- [Prompt]: Produce a word-for-word copy of the lines from the one that contains "Task: Check the" to the final line of the data below, with all pictures dropped.

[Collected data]

──────────

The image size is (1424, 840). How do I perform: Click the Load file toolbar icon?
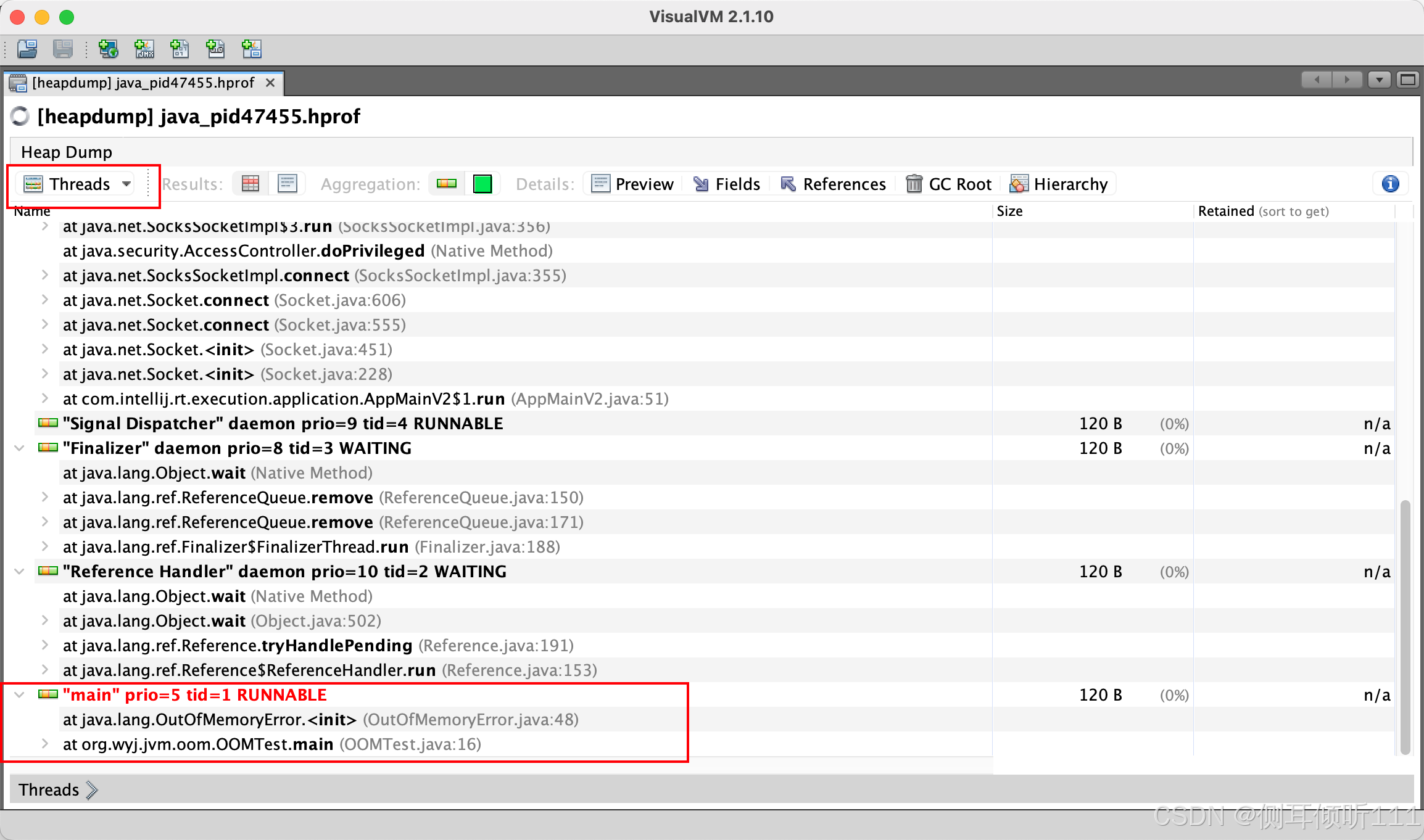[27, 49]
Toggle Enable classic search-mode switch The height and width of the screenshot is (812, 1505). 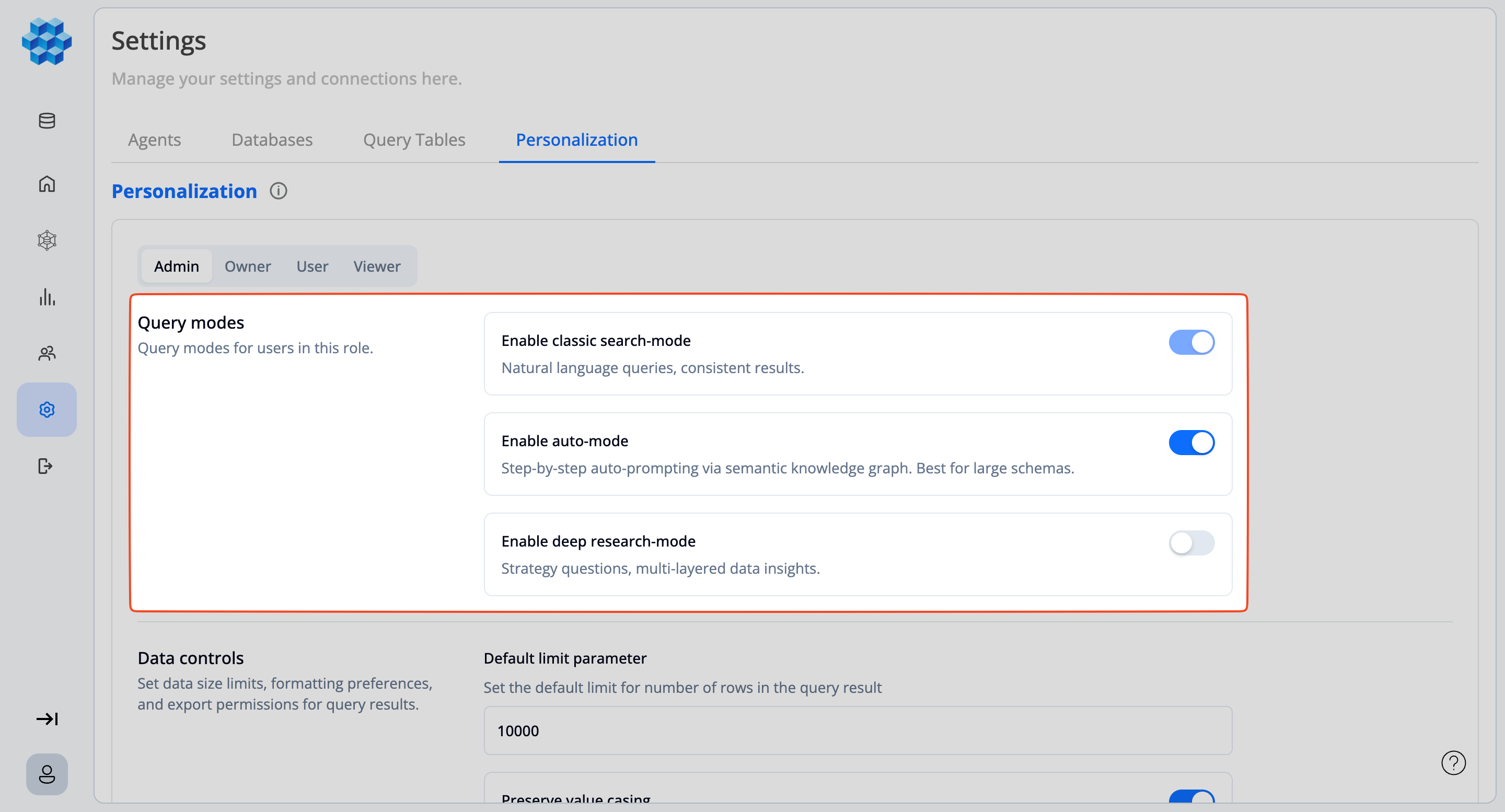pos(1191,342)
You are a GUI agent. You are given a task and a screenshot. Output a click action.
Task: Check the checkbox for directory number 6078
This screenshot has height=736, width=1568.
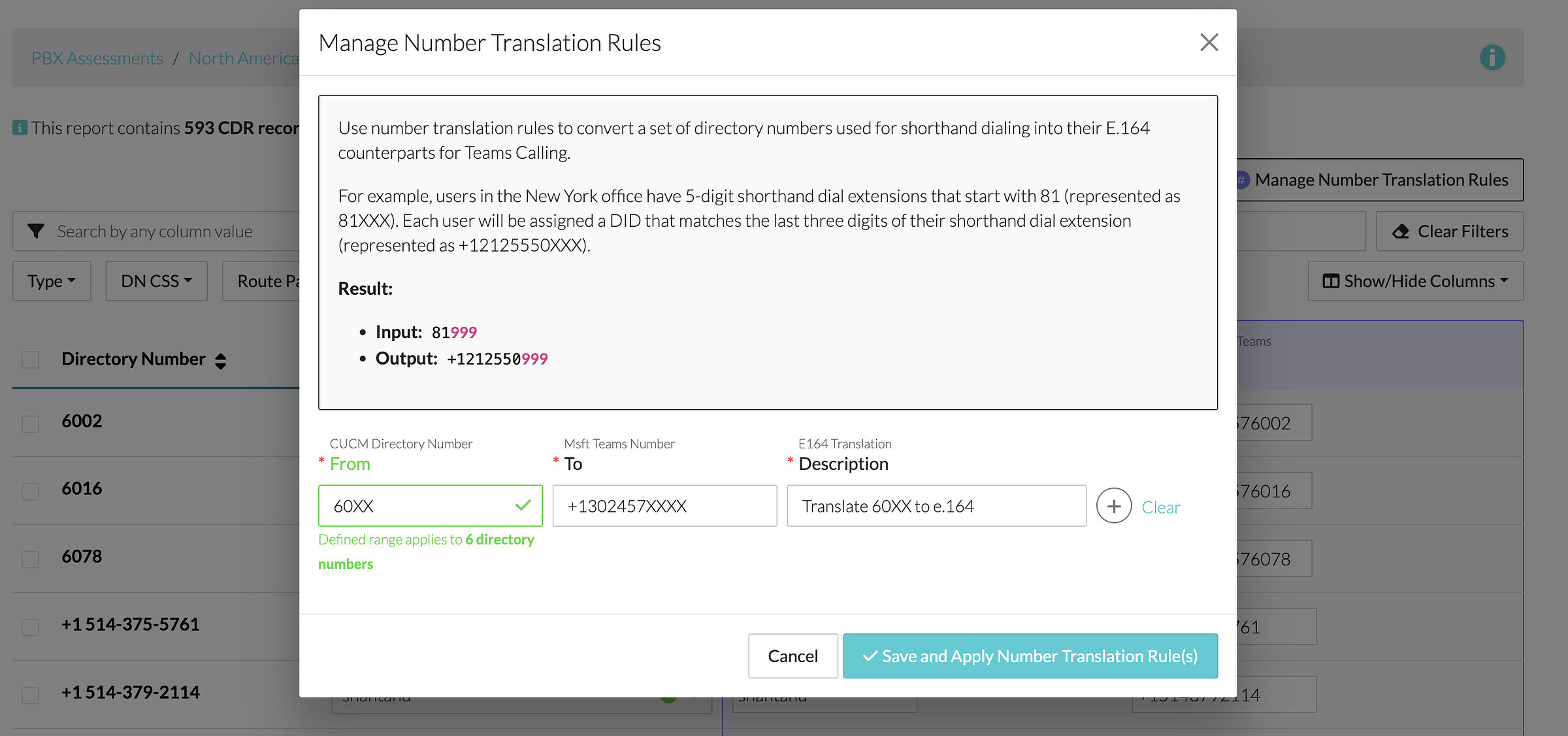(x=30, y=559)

──────────

- [Task solution]:
Task: Check the checkbox for directory number 6078
This screenshot has height=736, width=1568.
(x=30, y=559)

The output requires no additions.